→ **WHAT TO WORK ON**: Through the line with "is (1214, 590)." and starting from the first line, return the records below word for word, with pictures left out.

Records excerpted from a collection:
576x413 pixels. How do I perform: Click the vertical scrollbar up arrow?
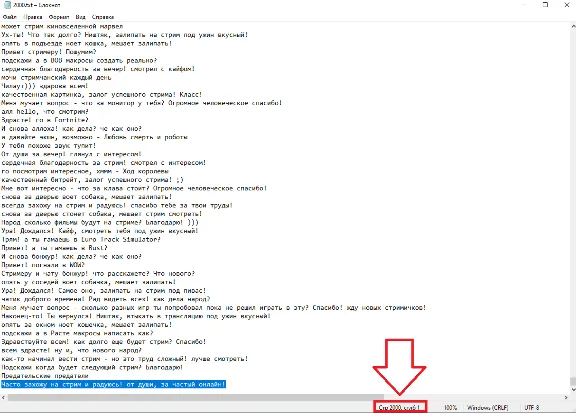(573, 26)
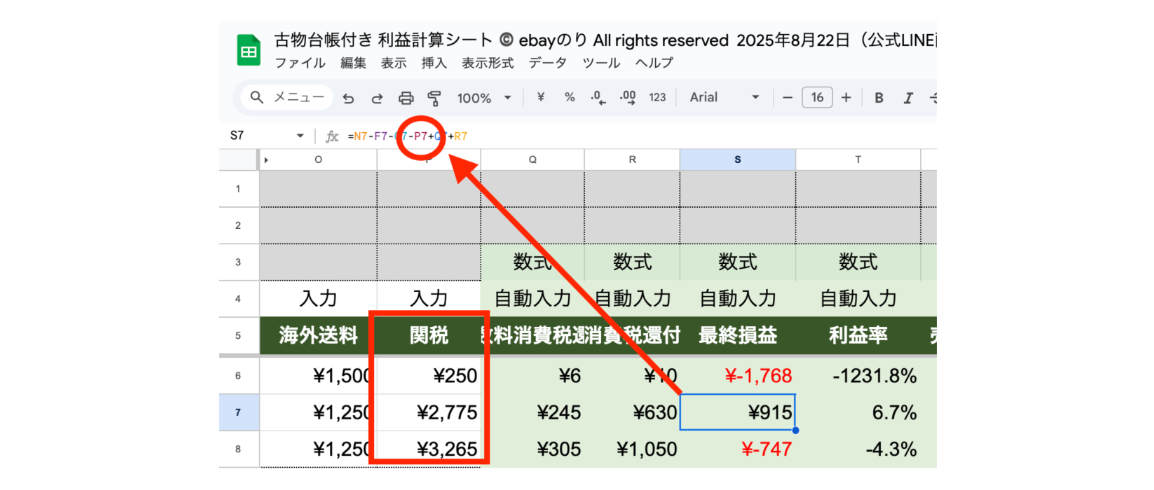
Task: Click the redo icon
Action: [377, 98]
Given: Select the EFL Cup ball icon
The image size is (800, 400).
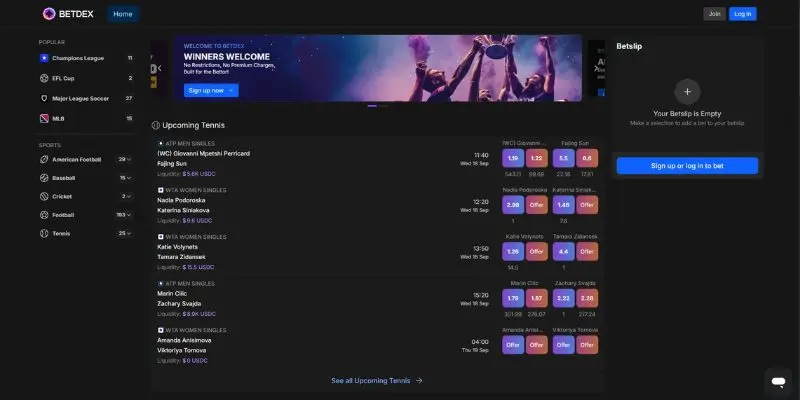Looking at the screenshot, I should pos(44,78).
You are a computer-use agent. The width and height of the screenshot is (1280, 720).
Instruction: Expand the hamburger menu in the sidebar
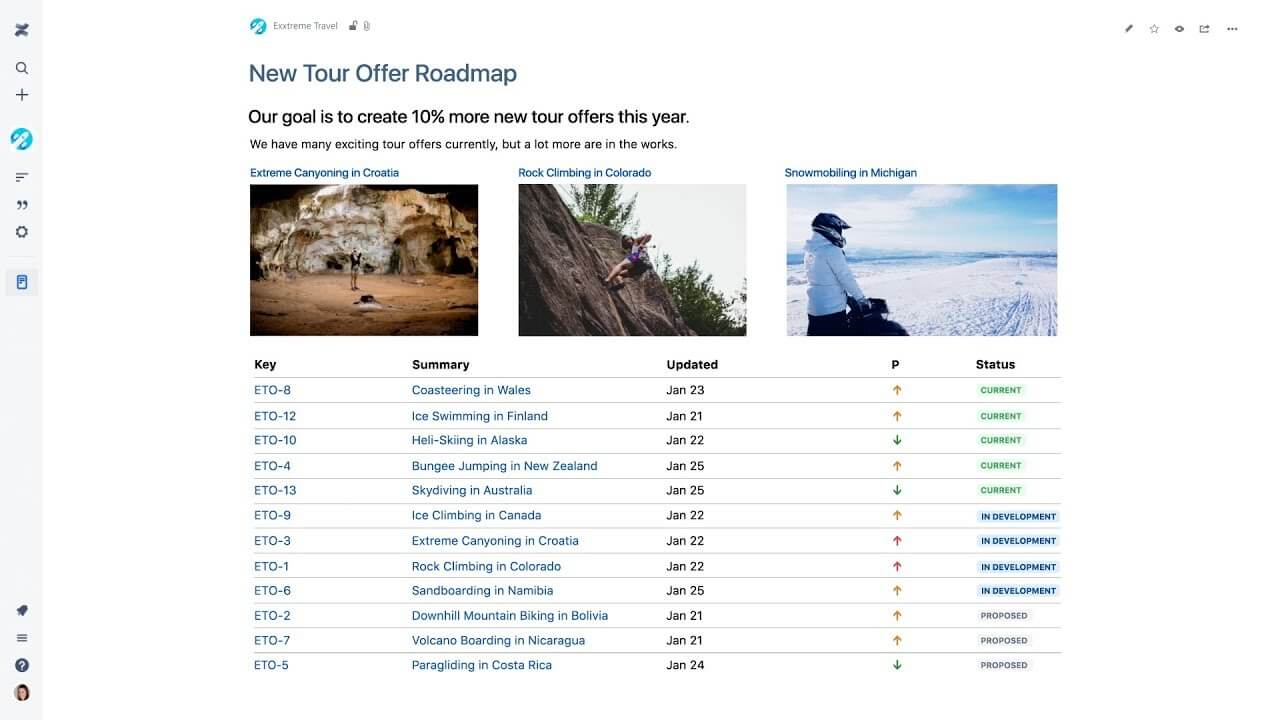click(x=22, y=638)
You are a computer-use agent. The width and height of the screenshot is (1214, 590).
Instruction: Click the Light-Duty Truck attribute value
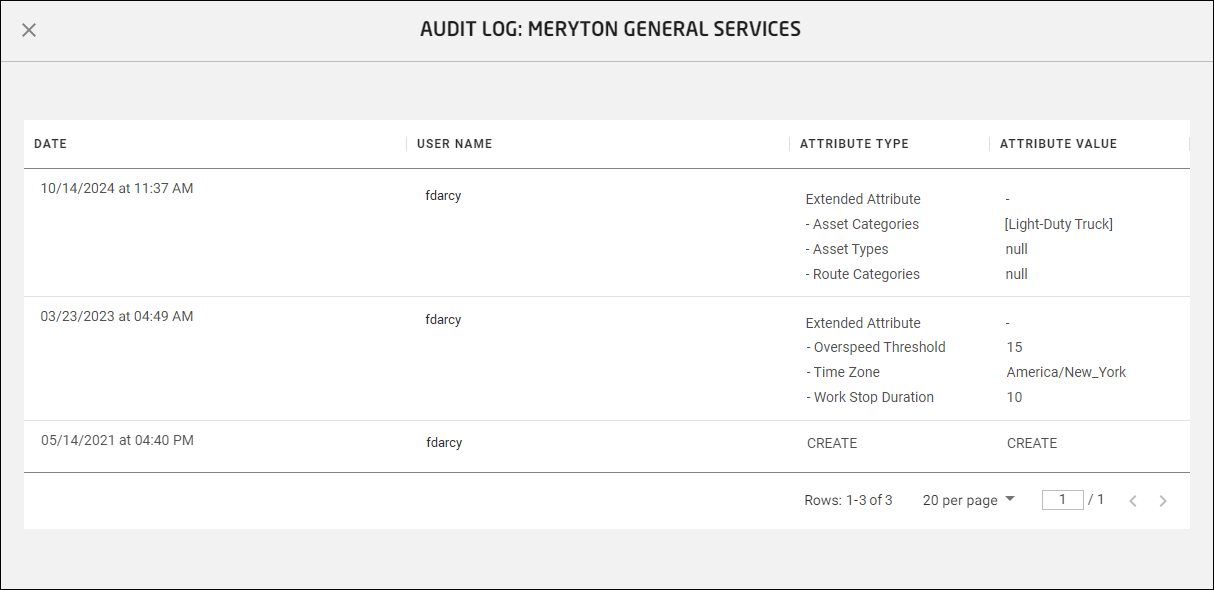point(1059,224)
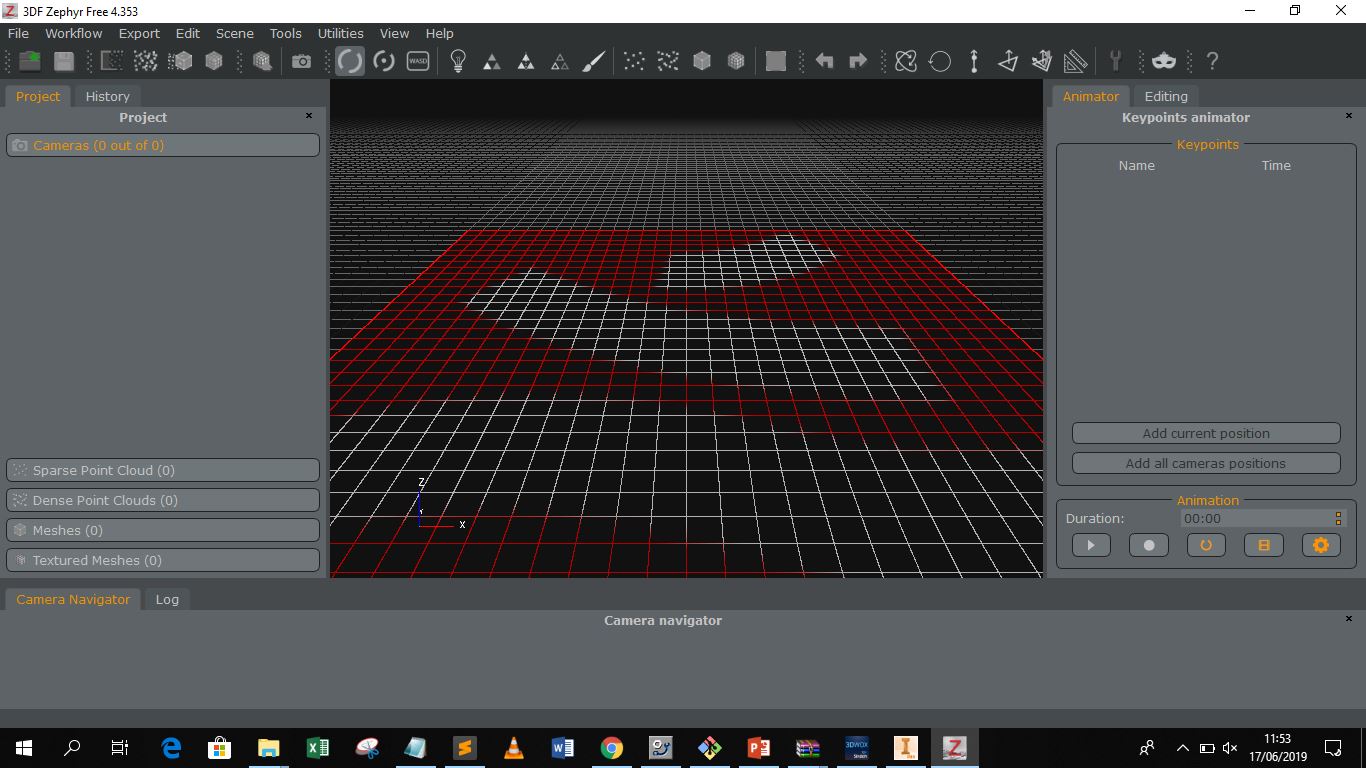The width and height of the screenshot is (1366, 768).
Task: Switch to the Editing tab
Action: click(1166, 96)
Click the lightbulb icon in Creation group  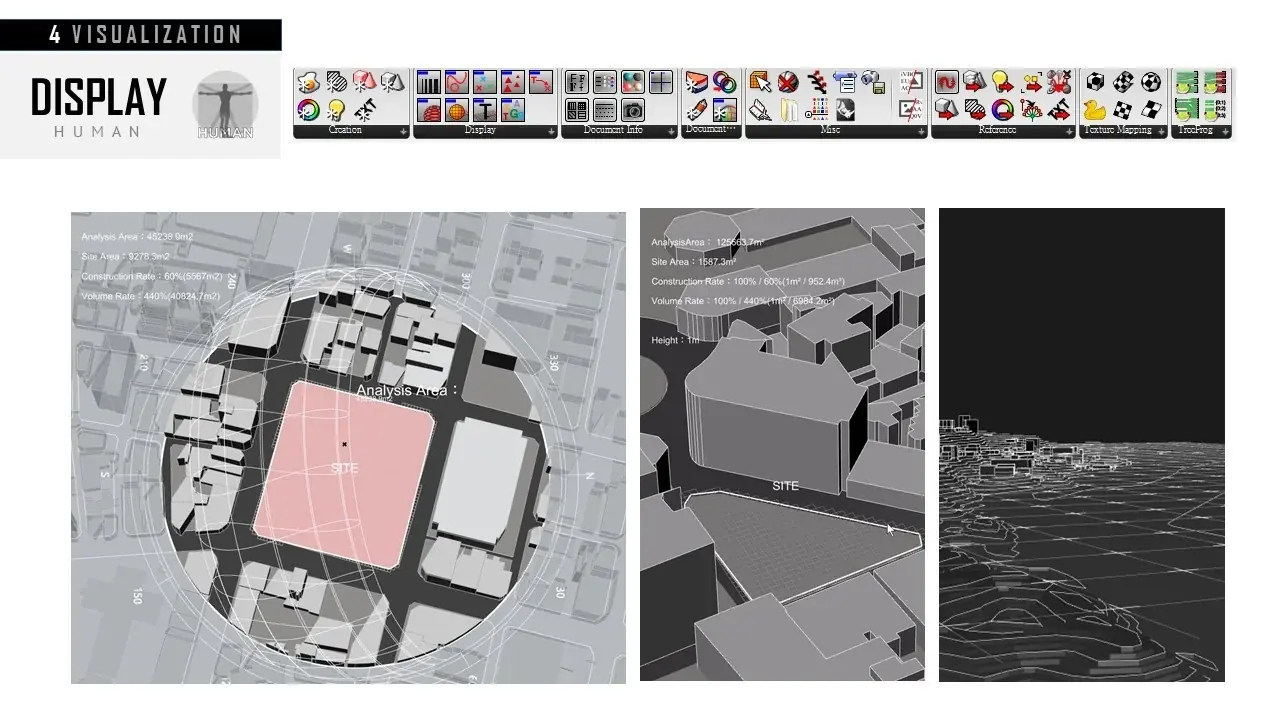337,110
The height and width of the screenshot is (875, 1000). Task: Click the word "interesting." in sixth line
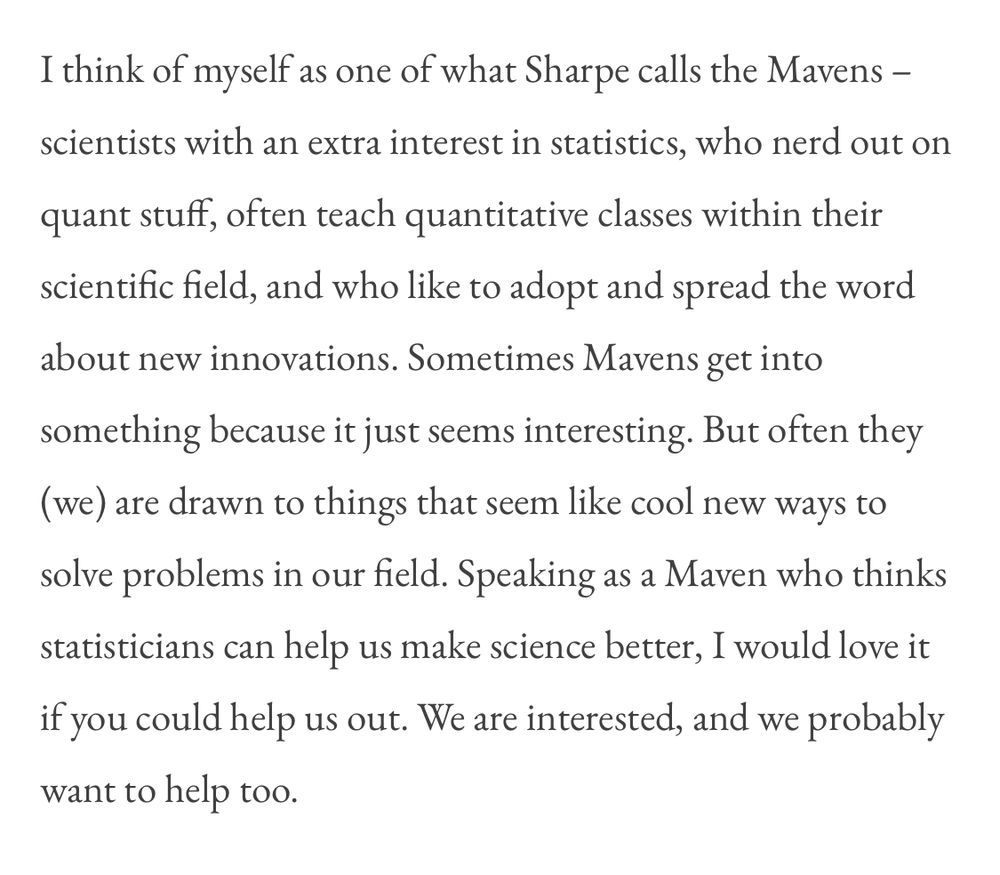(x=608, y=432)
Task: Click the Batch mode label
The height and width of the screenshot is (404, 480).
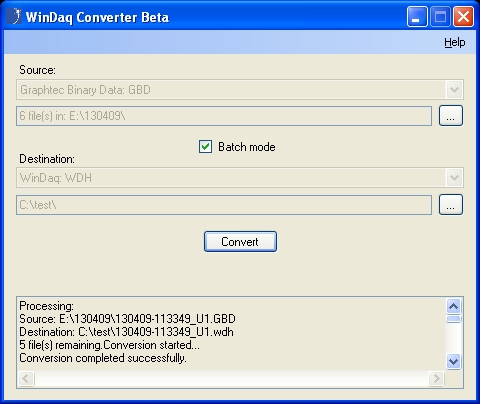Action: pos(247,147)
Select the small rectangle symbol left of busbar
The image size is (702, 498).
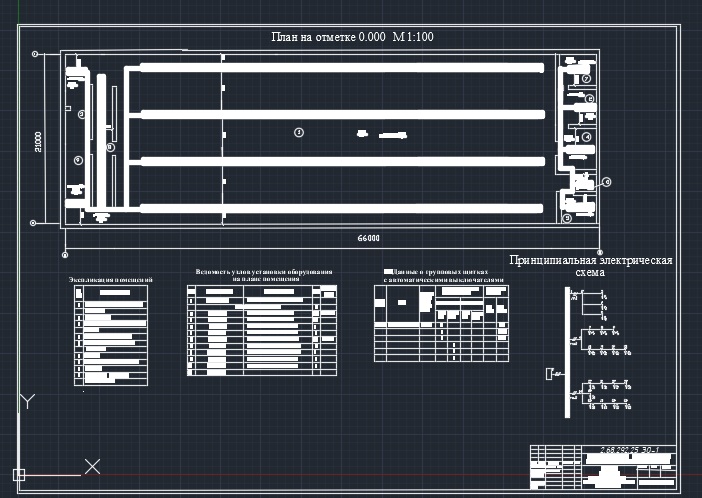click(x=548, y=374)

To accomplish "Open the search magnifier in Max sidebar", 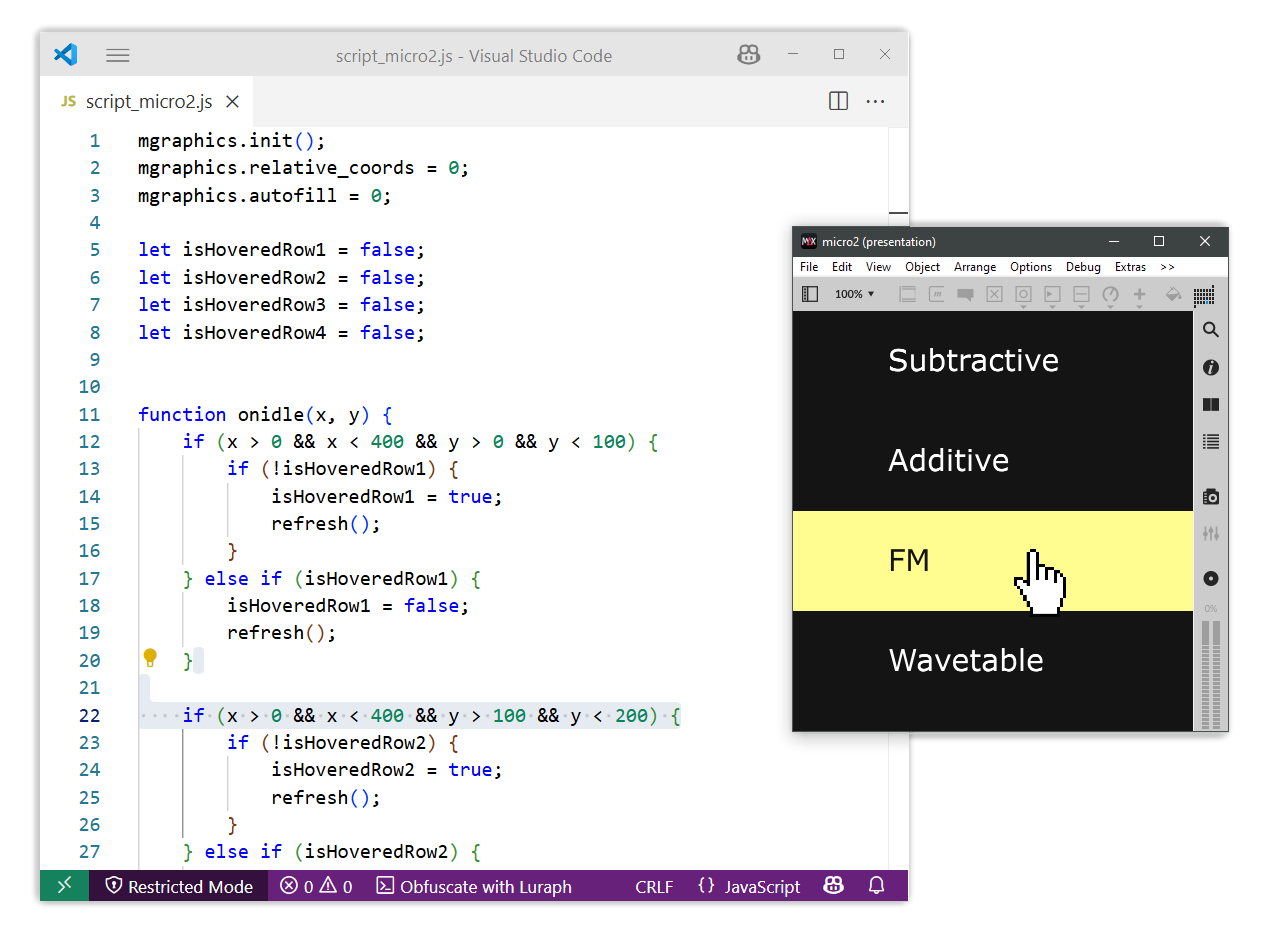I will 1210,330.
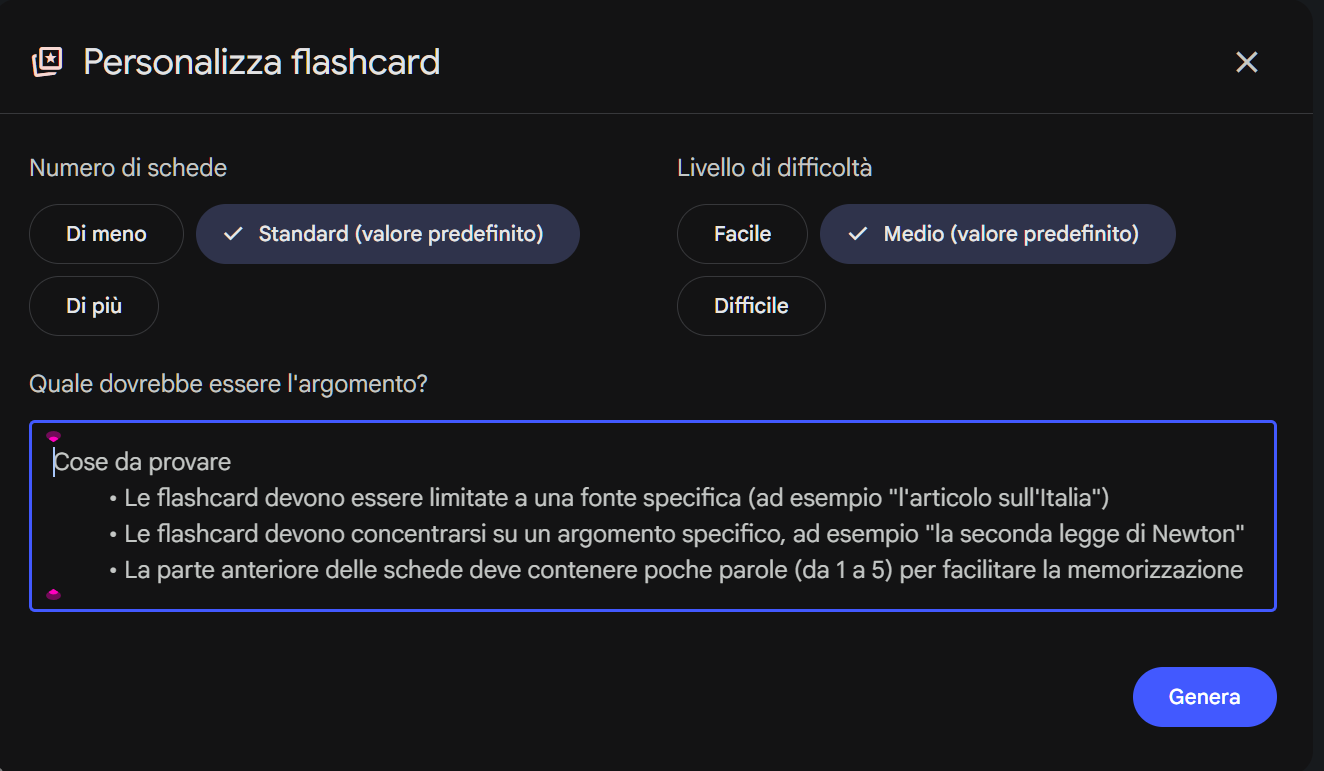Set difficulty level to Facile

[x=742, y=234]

→ **EXERCISE ANSWER**:
576x413 pixels. How do I perform: Click the vertical scrollbar up arrow?
(573, 26)
Task: Click the redo icon
Action: [377, 98]
Given: Select the EFL Cup ball icon
The image size is (800, 400).
Looking at the screenshot, I should pos(44,78).
You are a computer-use agent. The width and height of the screenshot is (1280, 720).
Instruction: Expand the hamburger menu in the sidebar
click(x=22, y=638)
You are a computer-use agent. The width and height of the screenshot is (1214, 590).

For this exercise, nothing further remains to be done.